In recent articles, we have addressed the following issues which can be seen to be introductory to the focus of the present article.

  1. Can stochastic and/or chaotic processes be used in organisms, rather than organisms being arbitrarily subject to them, i.e., can such processes be harnessed so that they become part of the necessary functional repertoire of organisms? This issue was addressed in Noble3 (p. 1) and the answer is yes, organisms necessarily harness stochasticity.

  2. Can we know whether organisms have agency, and does their behavior generate a form of directionality both in individual organisms, and at the level of populations so that the behavior can in turn influence the direction of evolution? This issue was addressed in Noble and Noble4 and the answer again is yes, organisms do have agency. Harnessing stochasticity is an essential part of the means by which they do so. As we will show later in this article, a fully determinate process (meaning completely predictable) would not satisfy the conditions for agency.

Those articles leave open the question how the harnessing of stochasticity and the possession of agency may be represented in empirical (i.e., experimentally testable) terms. As a test of what we propose, we will also ask the question whether any such representation can show why we cannot predict what we call free choice, yet can often account for it in rational terms in retrospect.

An agent acts, it does not just react in the way, for example, in which a billiard ball is caused by another ball to move. There are many levels of agency (Ref. 5, p. 32–40). Organisms are agents to the extent that they can interact socially with other organisms to choose particular forms of behavior in response to environmental challenges. Agency requires causal independence.6 It also requires intentionality, i.e., the sense of purpose, in order to be causally effective as a driving force.7 

Inanimate objects can contain information. But it requires interpretation by an organism to become knowledge of what the information means. For example, rocks contain information, and that only becomes knowledge when organisms interpret it, e.g., to work out dates of events in the history of the earth. By this definition, DNA is also inanimate. It contains sequence information, but it does not contain knowledge. Until they are interpreted, DNA sequences are like uninterpreted hieroglyphics.

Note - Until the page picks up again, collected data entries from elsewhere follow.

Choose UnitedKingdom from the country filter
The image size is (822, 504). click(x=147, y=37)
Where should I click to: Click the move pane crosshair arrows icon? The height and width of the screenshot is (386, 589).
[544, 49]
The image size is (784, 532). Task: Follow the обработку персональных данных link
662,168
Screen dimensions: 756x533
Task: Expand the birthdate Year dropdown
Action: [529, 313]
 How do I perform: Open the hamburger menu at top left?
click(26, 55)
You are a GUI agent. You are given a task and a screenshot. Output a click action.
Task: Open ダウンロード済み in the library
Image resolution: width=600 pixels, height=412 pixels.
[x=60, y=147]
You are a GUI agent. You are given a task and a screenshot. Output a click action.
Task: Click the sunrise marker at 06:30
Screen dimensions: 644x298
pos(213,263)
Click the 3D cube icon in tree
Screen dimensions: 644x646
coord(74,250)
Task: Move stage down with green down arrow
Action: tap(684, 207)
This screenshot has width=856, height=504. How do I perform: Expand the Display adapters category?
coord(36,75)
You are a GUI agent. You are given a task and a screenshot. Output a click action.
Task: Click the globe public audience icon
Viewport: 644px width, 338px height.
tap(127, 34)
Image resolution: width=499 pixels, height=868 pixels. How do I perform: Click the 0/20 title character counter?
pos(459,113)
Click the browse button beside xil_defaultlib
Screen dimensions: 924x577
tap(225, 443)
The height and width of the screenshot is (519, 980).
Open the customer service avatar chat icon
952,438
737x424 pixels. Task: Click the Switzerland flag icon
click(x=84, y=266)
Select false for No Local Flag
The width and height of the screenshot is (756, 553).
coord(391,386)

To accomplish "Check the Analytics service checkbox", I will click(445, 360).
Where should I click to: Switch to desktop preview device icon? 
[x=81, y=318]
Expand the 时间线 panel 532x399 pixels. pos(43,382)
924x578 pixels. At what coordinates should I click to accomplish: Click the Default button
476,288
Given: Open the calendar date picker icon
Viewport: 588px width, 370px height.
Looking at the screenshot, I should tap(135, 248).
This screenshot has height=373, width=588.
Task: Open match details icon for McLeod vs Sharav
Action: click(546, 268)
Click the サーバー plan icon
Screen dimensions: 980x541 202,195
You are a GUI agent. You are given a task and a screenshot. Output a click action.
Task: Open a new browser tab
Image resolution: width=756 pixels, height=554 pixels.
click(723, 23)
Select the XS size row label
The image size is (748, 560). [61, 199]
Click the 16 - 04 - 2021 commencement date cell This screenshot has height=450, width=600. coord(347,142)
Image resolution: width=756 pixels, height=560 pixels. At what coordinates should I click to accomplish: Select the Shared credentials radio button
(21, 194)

DNA information is interpreted by organisms. Outside a living cell, DNA is inert. A complete cell therefore is a minimal interpreter of DNA.

Knowledge about the world arises through organisms being creative in finding new solutions to environmental challenges. We can distinguish two types of knowledge:

This can be verified by those other than the organism that has the knowledge. In this sense, plants and bacteria have knowledge. Plants possess functional processes enabling them to use sunlight to create oxygen, and nutrients like sugars. We do not yet have that knowledge but wish we did! Note that this definition is not identical with Popper’s use of “objective knowledge.”8 

Organisms that “know that they know” have this kind of knowledge. They can communicate this kind of knowledge to others through behavior and language.

Note. Many philosophers do not attribute knowledge to organisms unless they are conscious, e.g., Anthony Kenny,5 who refers to “capacity or ability” rather than “objective knowledge.” We acknowledge the difference of usage of “knowledge” but do not think that the conclusions of our article depend very much on which view one takes. Here, we simply note that resolving this question would depend on one’s view of animal consciousness; see, e.g., Ref. 9. In this article, we are not primarily concerned with this kind of knowledge, and we do not address questions of self-awareness and consciousness.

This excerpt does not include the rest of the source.